**WHAT YOU WILL DO**. Every line from the one with "Screenshot is 375x1953." to the one with "Powered by Shopify (203, 1884)", including those two, is to be copied exactly; all other lines of the entries below are left out.

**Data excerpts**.

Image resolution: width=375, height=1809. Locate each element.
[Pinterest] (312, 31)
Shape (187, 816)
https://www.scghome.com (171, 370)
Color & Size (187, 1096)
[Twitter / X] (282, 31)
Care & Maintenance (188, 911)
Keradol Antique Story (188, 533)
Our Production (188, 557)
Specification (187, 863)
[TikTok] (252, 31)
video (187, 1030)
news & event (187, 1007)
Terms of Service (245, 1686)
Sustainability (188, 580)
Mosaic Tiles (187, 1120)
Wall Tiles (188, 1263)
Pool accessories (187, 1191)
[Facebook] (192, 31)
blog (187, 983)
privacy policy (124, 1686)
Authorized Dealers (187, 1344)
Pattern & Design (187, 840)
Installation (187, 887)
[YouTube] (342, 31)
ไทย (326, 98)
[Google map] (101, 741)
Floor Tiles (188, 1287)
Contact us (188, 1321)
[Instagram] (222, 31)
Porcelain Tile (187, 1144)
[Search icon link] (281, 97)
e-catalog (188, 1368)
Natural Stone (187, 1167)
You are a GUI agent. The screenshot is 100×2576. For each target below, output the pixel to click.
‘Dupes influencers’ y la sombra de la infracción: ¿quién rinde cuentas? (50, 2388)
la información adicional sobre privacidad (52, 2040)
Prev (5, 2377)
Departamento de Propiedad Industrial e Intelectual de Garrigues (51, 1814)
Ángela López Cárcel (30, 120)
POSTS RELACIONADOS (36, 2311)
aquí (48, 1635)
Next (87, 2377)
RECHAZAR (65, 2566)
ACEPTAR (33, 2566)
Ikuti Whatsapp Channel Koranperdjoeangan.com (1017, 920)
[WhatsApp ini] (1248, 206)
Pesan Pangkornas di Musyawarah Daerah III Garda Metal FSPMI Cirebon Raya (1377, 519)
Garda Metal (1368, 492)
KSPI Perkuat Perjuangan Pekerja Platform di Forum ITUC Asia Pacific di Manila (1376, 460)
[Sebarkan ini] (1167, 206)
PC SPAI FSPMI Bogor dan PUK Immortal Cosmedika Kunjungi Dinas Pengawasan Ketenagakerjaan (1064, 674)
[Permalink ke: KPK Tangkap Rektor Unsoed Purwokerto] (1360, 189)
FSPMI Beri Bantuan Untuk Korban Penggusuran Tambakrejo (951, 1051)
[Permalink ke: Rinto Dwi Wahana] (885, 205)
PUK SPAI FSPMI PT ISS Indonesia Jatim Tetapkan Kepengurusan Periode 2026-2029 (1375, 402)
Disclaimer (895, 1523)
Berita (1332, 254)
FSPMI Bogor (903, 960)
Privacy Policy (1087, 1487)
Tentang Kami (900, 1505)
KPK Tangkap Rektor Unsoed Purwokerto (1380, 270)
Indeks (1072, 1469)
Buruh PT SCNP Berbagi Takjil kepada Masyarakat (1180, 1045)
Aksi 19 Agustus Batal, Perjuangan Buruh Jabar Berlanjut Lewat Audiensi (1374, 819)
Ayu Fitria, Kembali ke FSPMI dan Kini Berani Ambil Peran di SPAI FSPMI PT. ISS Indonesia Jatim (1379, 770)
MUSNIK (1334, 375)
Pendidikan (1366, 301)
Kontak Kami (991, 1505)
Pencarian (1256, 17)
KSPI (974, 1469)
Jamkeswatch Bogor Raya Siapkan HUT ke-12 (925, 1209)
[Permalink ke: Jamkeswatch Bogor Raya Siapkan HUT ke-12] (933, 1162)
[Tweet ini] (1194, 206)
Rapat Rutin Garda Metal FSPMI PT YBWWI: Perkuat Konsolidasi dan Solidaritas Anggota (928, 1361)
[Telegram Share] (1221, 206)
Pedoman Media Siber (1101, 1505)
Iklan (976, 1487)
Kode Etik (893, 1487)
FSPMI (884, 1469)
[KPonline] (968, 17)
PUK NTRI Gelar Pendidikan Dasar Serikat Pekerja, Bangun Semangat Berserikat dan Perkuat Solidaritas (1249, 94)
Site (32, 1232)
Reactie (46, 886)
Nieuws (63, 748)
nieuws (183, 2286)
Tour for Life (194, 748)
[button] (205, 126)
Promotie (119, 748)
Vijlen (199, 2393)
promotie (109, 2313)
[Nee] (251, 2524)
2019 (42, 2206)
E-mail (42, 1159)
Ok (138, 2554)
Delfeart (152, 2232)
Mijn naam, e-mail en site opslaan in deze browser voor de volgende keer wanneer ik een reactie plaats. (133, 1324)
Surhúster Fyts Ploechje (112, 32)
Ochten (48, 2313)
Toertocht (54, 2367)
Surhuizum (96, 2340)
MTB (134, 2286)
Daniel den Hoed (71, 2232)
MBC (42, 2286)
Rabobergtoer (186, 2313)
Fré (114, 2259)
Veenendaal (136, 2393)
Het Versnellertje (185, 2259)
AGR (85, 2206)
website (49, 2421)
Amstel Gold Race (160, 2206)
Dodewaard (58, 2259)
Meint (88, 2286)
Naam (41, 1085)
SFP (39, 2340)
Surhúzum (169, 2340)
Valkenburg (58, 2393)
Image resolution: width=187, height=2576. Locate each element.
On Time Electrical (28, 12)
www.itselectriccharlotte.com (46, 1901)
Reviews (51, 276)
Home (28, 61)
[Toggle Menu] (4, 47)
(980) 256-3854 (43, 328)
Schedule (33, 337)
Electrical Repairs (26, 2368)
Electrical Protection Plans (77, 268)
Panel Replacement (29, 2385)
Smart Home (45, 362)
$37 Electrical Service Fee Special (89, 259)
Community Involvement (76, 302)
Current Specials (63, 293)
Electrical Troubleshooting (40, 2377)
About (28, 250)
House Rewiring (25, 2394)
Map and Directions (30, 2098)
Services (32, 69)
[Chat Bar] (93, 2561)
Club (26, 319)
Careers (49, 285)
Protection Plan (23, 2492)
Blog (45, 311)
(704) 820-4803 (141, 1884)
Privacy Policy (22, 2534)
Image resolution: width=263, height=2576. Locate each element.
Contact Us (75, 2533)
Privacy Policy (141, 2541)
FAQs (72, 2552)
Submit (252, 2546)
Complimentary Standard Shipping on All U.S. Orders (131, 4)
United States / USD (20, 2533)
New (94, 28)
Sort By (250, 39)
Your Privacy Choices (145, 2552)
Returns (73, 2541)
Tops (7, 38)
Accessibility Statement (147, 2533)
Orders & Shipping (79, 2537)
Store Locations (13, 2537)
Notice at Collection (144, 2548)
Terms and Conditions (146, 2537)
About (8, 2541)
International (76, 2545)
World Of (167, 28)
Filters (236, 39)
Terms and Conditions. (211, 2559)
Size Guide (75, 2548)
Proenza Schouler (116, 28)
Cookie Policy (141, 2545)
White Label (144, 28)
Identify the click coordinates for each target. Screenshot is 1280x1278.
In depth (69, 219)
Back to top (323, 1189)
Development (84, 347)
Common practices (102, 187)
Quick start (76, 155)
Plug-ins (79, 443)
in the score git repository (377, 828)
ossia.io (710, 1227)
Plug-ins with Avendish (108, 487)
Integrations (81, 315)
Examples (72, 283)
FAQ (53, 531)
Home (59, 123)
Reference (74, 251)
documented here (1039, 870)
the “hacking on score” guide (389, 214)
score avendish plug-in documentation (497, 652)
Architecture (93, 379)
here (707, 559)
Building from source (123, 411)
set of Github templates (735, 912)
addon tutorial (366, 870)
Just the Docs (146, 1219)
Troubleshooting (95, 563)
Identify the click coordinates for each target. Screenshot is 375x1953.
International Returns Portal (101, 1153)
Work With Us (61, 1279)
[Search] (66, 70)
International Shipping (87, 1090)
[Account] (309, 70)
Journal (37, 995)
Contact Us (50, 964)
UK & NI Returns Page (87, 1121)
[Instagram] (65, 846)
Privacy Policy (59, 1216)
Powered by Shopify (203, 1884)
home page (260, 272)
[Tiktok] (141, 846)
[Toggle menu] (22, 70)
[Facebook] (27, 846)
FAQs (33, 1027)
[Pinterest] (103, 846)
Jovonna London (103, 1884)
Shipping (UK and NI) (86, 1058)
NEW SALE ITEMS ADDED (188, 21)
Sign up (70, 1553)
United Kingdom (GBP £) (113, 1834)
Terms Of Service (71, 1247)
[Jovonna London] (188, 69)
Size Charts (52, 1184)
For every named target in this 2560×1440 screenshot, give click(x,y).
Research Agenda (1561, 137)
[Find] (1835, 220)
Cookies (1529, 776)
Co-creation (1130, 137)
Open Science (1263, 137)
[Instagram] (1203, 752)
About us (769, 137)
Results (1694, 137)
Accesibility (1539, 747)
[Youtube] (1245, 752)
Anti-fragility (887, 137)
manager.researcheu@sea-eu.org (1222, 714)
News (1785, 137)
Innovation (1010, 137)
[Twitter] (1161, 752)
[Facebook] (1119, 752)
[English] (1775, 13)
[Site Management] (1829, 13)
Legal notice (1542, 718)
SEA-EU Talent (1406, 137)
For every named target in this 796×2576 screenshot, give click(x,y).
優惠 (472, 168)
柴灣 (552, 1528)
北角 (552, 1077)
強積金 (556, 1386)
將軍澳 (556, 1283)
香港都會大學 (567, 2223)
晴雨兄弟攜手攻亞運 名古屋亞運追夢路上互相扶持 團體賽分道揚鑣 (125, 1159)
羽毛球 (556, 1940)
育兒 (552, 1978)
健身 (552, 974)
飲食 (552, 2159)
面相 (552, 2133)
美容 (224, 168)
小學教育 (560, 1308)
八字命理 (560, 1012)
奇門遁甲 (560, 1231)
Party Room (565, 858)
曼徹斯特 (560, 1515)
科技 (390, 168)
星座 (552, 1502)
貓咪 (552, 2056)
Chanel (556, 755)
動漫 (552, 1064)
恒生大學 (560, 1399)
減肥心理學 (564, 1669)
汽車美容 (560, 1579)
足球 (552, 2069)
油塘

**ANSWER FOR THIS EXERCISE**.
Identify the click coordinates for each target. Screenshot is 375x1953.
International Returns Portal (101, 1153)
Work With Us (61, 1279)
[Search] (66, 70)
International Shipping (87, 1090)
[Account] (309, 70)
Journal (37, 995)
Contact Us (50, 964)
UK & NI Returns Page (87, 1121)
[Instagram] (65, 846)
Privacy Policy (59, 1216)
Powered by Shopify (203, 1884)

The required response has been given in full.